** Exercise description **
In the data below, find each line that contains the word "agent" and copy it.

*** Block opens ***

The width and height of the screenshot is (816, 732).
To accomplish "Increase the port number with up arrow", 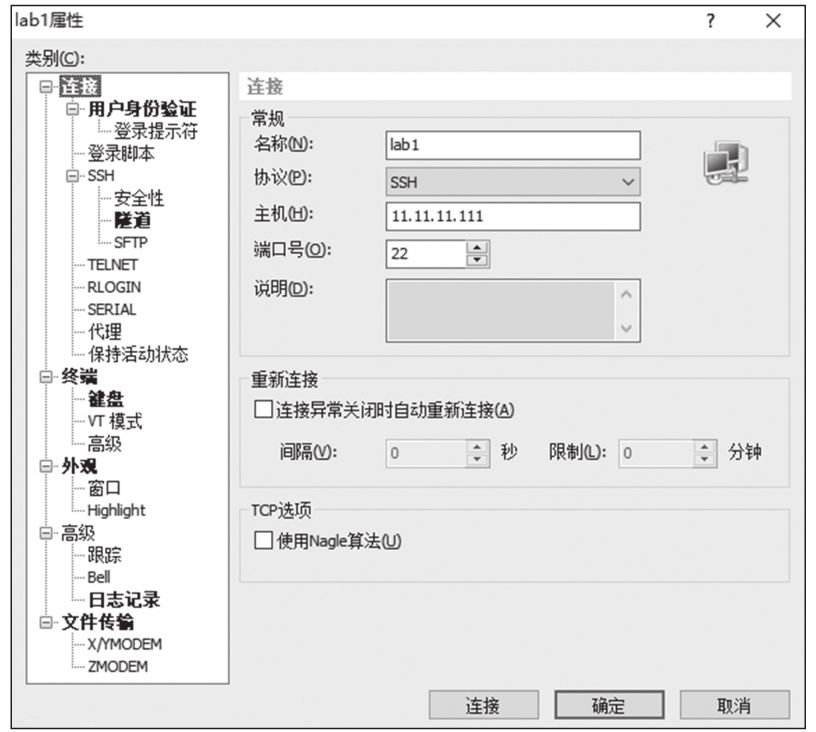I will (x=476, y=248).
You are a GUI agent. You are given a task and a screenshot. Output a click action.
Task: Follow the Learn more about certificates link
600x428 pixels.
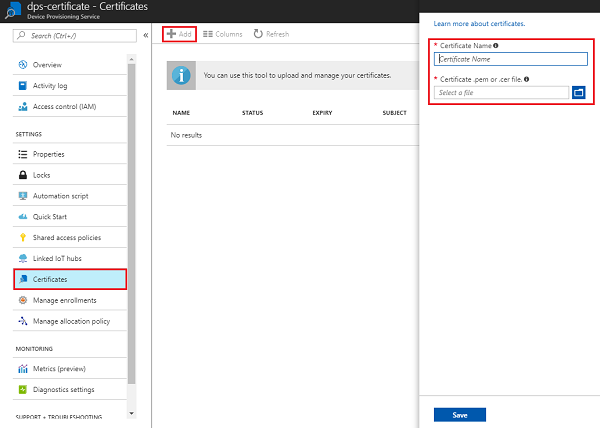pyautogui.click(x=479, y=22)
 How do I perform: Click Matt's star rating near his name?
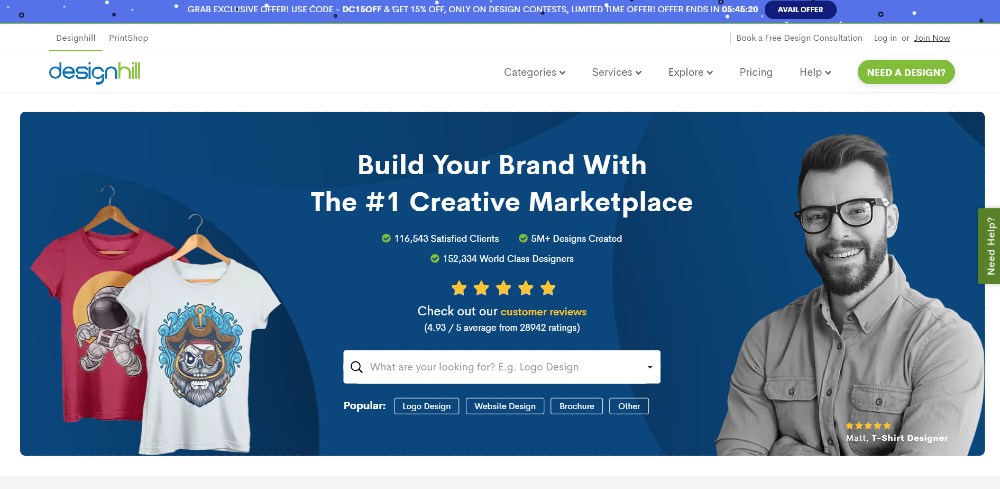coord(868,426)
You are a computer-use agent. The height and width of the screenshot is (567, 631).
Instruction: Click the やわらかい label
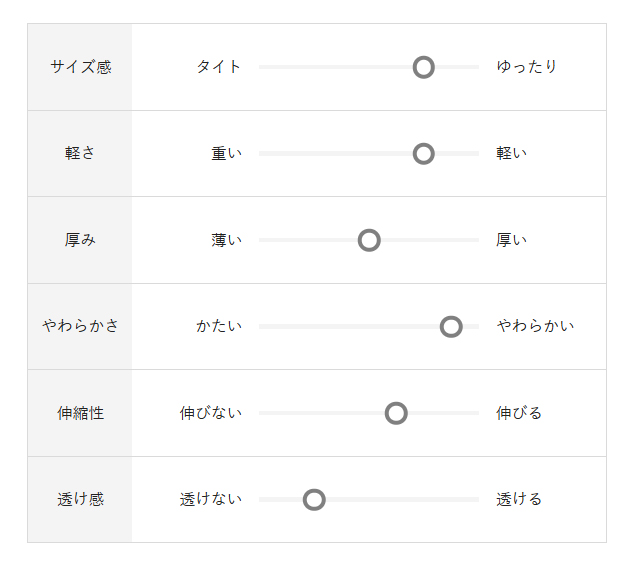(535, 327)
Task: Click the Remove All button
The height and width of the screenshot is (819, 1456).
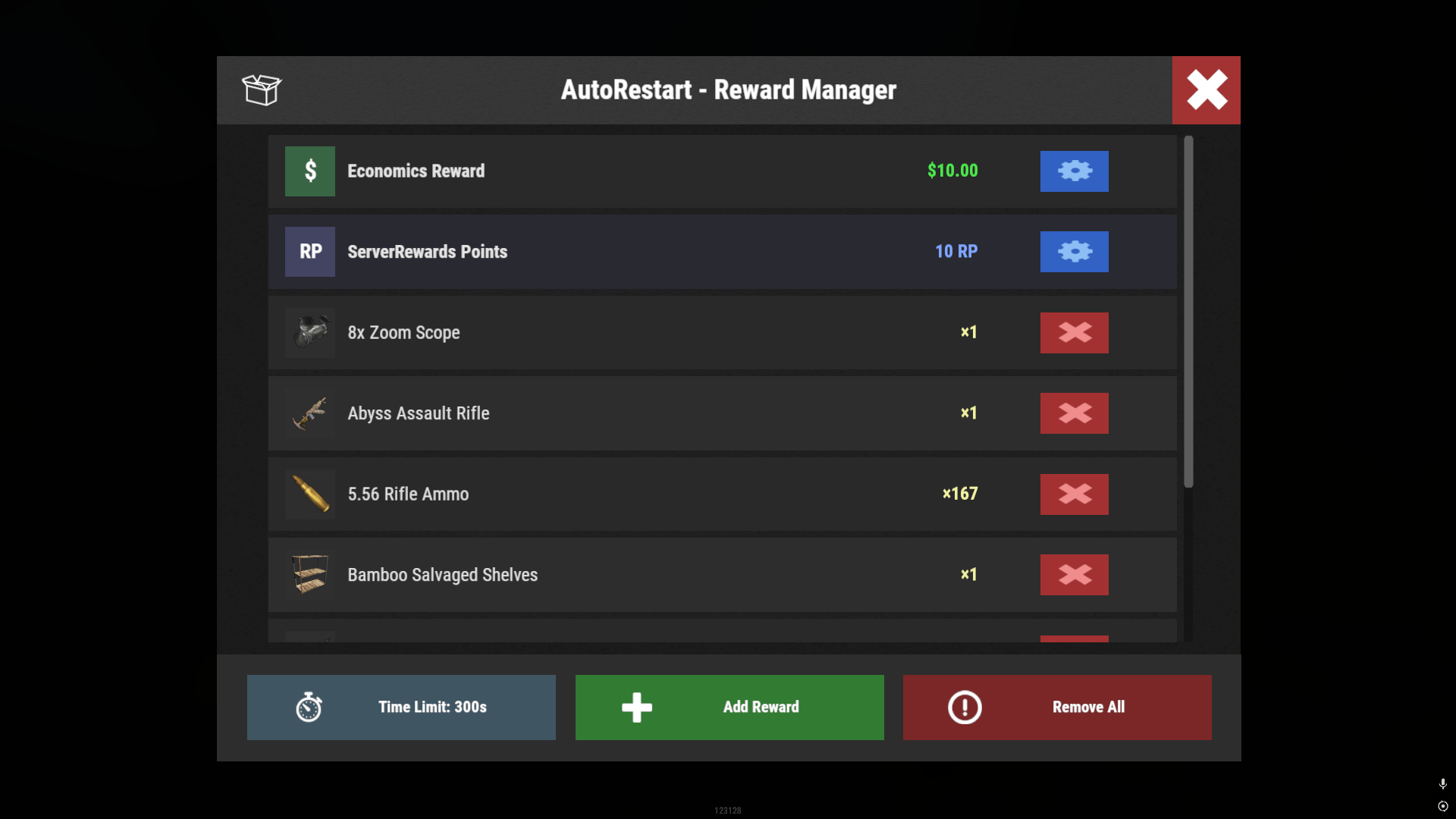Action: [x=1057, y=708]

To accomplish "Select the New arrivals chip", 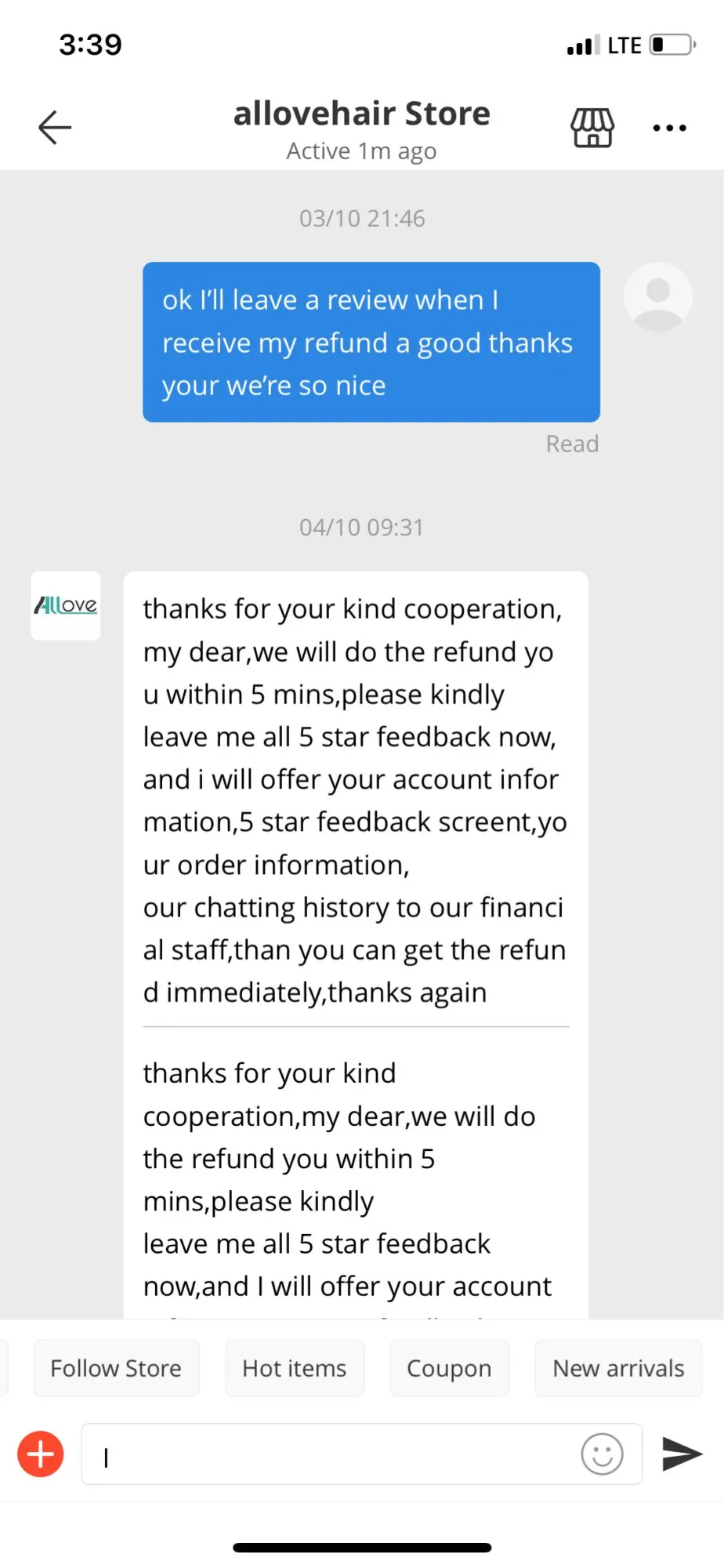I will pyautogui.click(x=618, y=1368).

*** Block closes ***

** Exercise output **
You are a GUI agent. You are given a task and a screenshot. Output a click action.
You are a computer-use agent. The height and width of the screenshot is (567, 631).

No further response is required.